Ghana government urged to arrest declining gains of agriculture

CocoaThe Minority in Parliament has insisted that government should pay critical attention to the country’s declining agricultural fortunes rather than concentrating on the fledgling oil and gas sector.

The side said the rate at which agricultural production is dwindling, coupled with inappropriate and contradictory policies being implemented by government, Ghana is heading the direction of food insecurity and increased poverty.

Addressing farmers in Goaso in the Brong Ahafo Region, Dr Owusu-Afriyie Akoto, the Minority’s spokesman on Food and Agriculture, said government’s fixation on the oil and gas industry at the detriment of the agricultural sector is diminishing Ghana’s economic fortunes.

He said: “Government is paying lip service to agriculture by implementing feeble, inappropriate and contradictory policies that have plagued the performance of the sector.”

Dr Afriyie Akoto contended that since Ghana’s agriculture growth is sluggish “then it means industry, especially the agro- industry cannot grow.”

“The combined effect of this is that employment cannot be generated. Farmers make up about 60 per cent of the country’s populace. If agriculture is not growing, then it means the poverty of the people will not be alleviated,” he said.

Dr Akoto said growth in the sector declined from 7.4 per cent in 2008 to 7.2 per cent in 2009, slowing down to 5.2 per cent in 2010 and hitting a bottom of 0.8 per cent in 2011.

He said the sector registered a 2.3 percentage growth in 2012, recovering partially to 5.2 per cent in 2013 and 5.3 per cent in 2014, and attributed the growth in those two years to the unprecedented growth in forestry and logging activities.

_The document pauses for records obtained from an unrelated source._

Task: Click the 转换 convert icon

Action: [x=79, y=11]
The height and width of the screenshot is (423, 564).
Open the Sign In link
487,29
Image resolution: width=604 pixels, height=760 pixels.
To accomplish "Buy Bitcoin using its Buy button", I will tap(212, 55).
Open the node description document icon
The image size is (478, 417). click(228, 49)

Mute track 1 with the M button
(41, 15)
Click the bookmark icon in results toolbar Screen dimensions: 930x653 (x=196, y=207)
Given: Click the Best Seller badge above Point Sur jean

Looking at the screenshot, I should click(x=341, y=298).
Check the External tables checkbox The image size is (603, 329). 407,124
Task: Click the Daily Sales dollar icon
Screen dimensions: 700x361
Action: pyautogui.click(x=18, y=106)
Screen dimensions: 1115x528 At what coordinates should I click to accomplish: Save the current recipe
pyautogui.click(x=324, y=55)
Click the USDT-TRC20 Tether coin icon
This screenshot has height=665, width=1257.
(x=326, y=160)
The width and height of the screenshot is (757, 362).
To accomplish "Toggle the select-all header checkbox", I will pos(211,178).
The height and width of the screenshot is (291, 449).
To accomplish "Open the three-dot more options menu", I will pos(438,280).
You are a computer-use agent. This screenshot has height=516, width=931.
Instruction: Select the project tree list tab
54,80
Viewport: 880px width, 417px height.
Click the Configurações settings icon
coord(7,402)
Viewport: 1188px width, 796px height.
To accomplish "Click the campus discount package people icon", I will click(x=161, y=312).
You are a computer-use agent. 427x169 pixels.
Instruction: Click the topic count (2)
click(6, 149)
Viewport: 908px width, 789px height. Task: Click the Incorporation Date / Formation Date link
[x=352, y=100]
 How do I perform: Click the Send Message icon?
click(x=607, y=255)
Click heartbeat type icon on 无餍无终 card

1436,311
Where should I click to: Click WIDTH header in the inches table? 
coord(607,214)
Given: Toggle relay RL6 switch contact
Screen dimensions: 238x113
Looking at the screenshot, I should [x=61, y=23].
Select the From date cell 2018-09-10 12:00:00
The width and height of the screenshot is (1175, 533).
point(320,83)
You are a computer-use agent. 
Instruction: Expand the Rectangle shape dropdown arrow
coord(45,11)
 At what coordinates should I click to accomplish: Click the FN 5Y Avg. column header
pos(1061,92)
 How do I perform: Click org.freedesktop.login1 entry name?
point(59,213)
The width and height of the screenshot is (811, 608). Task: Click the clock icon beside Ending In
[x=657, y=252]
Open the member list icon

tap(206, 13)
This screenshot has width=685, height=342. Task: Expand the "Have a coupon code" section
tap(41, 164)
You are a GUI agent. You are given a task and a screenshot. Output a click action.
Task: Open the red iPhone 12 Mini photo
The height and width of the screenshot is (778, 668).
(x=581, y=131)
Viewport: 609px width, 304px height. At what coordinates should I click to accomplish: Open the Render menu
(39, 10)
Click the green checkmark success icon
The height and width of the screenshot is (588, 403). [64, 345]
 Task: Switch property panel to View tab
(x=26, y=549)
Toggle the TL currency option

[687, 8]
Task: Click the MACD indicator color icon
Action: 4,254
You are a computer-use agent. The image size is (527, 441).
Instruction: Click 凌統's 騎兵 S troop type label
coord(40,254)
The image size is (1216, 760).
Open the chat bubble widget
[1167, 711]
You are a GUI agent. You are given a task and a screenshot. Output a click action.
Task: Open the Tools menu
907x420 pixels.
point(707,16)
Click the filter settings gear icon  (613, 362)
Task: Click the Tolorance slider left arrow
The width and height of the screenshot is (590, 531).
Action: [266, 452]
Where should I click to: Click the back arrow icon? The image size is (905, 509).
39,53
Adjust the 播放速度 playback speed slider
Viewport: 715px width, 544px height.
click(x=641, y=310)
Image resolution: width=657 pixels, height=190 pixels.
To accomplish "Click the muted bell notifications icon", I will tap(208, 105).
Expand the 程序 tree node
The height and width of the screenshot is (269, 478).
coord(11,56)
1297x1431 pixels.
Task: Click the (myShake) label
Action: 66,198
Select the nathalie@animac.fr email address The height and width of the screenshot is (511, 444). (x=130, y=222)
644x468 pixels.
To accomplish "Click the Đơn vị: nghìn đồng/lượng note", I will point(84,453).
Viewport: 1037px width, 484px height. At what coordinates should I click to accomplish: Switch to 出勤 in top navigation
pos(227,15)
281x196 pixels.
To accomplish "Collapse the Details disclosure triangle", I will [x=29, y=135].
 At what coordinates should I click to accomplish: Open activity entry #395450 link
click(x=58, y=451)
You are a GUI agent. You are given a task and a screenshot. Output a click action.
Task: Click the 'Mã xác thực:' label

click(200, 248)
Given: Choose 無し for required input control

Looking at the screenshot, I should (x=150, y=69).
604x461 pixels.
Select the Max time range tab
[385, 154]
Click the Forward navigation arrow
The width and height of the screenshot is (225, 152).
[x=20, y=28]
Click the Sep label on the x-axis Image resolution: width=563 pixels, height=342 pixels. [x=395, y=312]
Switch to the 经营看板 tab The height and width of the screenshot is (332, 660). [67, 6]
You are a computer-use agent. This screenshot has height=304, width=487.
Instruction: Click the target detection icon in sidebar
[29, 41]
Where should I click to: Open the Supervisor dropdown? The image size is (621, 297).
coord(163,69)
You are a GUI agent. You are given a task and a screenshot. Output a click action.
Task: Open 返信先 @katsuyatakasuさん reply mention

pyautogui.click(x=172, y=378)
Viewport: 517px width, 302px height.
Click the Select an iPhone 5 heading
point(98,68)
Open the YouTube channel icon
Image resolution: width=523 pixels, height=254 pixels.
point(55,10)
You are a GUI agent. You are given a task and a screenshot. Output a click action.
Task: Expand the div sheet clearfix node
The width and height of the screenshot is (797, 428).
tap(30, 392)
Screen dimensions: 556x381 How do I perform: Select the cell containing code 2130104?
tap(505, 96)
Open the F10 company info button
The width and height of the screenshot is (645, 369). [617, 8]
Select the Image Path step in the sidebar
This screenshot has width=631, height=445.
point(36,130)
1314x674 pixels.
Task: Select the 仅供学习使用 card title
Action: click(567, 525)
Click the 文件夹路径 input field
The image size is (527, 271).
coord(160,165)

The Minority Spokesperson said the crop sub-sector which engaged most of the 4.5 million farmers in the country recorded growth of only 3.6 per cent in 2014.

Dr Akoto said the 2015 Budget Statement forecast a 5.8 per cent growth in agricultural sector, which targeted growth, was overstated because there was a sharp decline in cocoa production in the 2014/2015 cocoa season, coupled with the rising retail price of fertilizers and other farm inputs.

He envisaged that the country’s cocoa production in the coming years would decline substantially and that government ought to take urgent steps to rein in any situation that would affect the sector negatively.

Anticipating a sharp plunge in export volumes of cocoa from the current 900,000 metric tons to below 500,000 metric tons, Dr Akoto said government should immediately revert to those interventions that the former government implemented which boosted production and export quantities in the cocoa sub-sector.

He noted that after Ghana recorded one million metric tons in the 2011 crop season, there had been a consistent decline in output to figures below 900,000 metric tons in three consecutive seasons.

“At less than 700,000 metric tons, production in the current 2014/2015 crop season is one of the lowest in the past decade. This steady and consistent decline in cocoa production since 2010/2011 is a reflection of both misguided policies and poor implementation of projects pursued by the NDC administration,” he observed.

Dr Akoto said government needs to immediately address the unreliable supply of inputs to farmers, as well as ensure that newer brands of chemicals inputs undergo adequate trials by designated institutions before release to farmers, and depoliticise the mass spraying and fertilizer distribution and an increase in producer prices to farmers.

He urged government to pay cocoa farmers for their produce on time because Parliament had approved loans for that, adding that there is the need to also make good on the annual production bonuses to farmers, streamline the input subsidisation and distribution system to forestall the smuggling of cocoa into neighboring countries, to enable growth in the cocoa sub-sector.

He also asked government to fulfill promises made to cocoa farmers to provide them with incentives like housing, a pension scheme, and feeder roads to cocoa growing communities, adding that the issue of mass destruction of cocoa trees by illegal and small scale miners in major cocoa growing areas should be addressed urgently.